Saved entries
+---+

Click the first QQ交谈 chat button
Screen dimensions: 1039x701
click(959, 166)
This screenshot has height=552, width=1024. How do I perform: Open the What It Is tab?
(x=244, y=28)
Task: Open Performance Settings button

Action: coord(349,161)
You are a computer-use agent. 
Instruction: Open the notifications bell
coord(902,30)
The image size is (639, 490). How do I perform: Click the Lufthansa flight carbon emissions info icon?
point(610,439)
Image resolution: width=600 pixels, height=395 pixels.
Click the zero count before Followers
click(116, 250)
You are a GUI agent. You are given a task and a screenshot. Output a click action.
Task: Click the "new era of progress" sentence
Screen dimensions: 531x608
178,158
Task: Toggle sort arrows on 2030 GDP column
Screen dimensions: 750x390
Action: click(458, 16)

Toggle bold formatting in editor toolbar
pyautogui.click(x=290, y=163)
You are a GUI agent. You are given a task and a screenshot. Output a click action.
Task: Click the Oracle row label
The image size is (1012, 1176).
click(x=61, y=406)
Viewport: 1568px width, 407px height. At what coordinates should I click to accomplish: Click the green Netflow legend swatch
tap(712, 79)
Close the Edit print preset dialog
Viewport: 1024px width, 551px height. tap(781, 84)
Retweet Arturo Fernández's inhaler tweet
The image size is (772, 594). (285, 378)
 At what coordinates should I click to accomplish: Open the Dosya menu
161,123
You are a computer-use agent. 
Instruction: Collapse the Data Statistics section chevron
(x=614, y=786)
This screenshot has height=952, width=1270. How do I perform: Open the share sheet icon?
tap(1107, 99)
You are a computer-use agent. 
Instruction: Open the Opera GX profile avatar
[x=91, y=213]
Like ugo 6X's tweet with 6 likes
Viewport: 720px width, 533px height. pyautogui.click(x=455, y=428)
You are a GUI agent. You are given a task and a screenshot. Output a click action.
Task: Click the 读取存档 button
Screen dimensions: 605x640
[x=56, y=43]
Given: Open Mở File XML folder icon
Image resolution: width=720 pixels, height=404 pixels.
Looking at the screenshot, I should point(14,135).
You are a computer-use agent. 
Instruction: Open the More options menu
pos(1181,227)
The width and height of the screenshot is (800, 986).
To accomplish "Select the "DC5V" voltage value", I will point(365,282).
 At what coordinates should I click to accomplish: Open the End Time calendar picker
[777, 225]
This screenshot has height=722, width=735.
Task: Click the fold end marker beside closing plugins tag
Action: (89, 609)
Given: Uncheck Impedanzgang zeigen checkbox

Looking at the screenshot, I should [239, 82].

+---+

* PROMPT: Restate each line of the records above without any deviation.

* RESPONSE AREA:
Click the first QQ交谈 chat button
Screen dimensions: 1039x701
click(959, 166)
This screenshot has height=552, width=1024. How do I perform: Open the What It Is tab?
(x=244, y=28)
Task: Open Performance Settings button

Action: coord(349,161)
You are a computer-use agent. 
Instruction: Open the notifications bell
coord(902,30)
The image size is (639, 490). How do I perform: Click the Lufthansa flight carbon emissions info icon?
point(610,439)
Image resolution: width=600 pixels, height=395 pixels.
Click the zero count before Followers
click(116, 250)
You are a GUI agent. You are given a task and a screenshot. Output a click action.
Task: Click the "new era of progress" sentence
Screen dimensions: 531x608
178,158
Task: Toggle sort arrows on 2030 GDP column
Screen dimensions: 750x390
Action: click(458, 16)

Toggle bold formatting in editor toolbar
pyautogui.click(x=290, y=163)
You are a GUI agent. You are given a task and a screenshot. Output a click action.
Task: Click the Oracle row label
The image size is (1012, 1176).
click(x=61, y=406)
Viewport: 1568px width, 407px height. At what coordinates should I click to accomplish: Click the green Netflow legend swatch
tap(712, 79)
Close the Edit print preset dialog
Viewport: 1024px width, 551px height. tap(781, 84)
Retweet Arturo Fernández's inhaler tweet
The image size is (772, 594). (285, 378)
 At what coordinates should I click to accomplish: Open the Dosya menu
161,123
You are a computer-use agent. 
Instruction: Collapse the Data Statistics section chevron
(x=614, y=786)
This screenshot has height=952, width=1270. How do I perform: Open the share sheet icon?
tap(1107, 99)
You are a computer-use agent. 
Instruction: Open the Opera GX profile avatar
[x=91, y=213]
Like ugo 6X's tweet with 6 likes
Viewport: 720px width, 533px height. pyautogui.click(x=455, y=428)
You are a GUI agent. You are given a task and a screenshot. Output a click action.
Task: Click the 读取存档 button
Screen dimensions: 605x640
[x=56, y=43]
Given: Open Mở File XML folder icon
Image resolution: width=720 pixels, height=404 pixels.
Looking at the screenshot, I should point(14,135).
You are a computer-use agent. 
Instruction: Open the More options menu
pos(1181,227)
The width and height of the screenshot is (800, 986).
To accomplish "Select the "DC5V" voltage value", I will point(365,282).
 At what coordinates should I click to accomplish: Open the End Time calendar picker
[777, 225]
This screenshot has height=722, width=735.
Task: Click the fold end marker beside closing plugins tag
Action: (89, 609)
Given: Uncheck Impedanzgang zeigen checkbox

Looking at the screenshot, I should [239, 82].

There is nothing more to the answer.